Gene signatures can help define different types of pancreatic tumours reports research published online this week in Nature Medicine. The gene signatures that characterize these subtypes of tumours may be useful in treating specific patients with specific drugs to maximize their responses.
Pancreatic ductal adenocarcinoma (PDA) is a deadly form of cancer; overall survival is typically 6 months from diagnosis. Numerous clinical trials of agents effective in other cancers have failed to benefit unselected PDA patient populations, although some patients do occasionally respond. Studies in other tumours have shown that variability in response is determined in part by molecular differences between tumours and that treatment outcomes improve by targeting drugs to tumour subtypes in which they are selectively effective ― breast and lung cancers provide some of the best examples.
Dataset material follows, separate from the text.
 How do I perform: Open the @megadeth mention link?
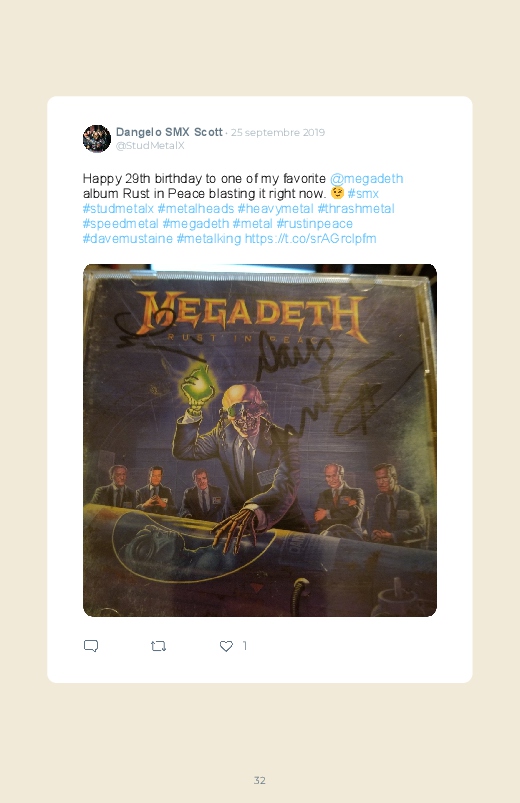[x=366, y=178]
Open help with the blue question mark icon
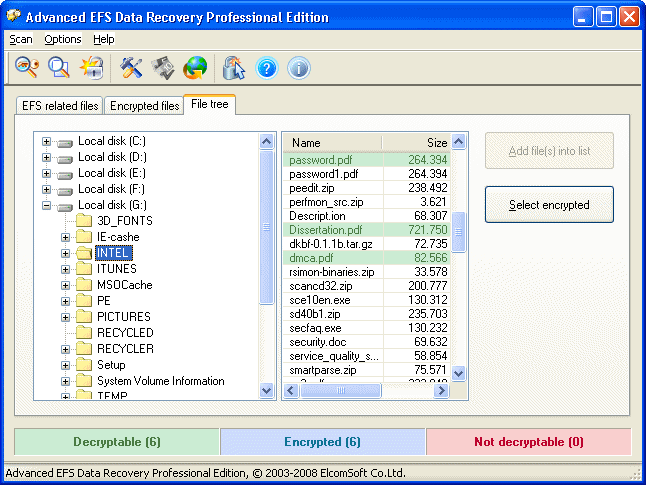 (x=266, y=67)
Identification of PDA molecular subtypes has previously been limited by a lack of tumor specimens available for study. Joe Gray and his colleagues overcame this problem by combining analysis of gene-expression profiles of primary PDA samples from several studies, along with human and mouse PDA cell lines. On the basis of this analysis, the authors defined three PDA subtypes and showed evidence for differences in clinical outcome and therapeutic response among them.
The gene signatures that characterize these subtypes may be useful for the design of clinical trials of new drugs targeted to individual tumor subtypes.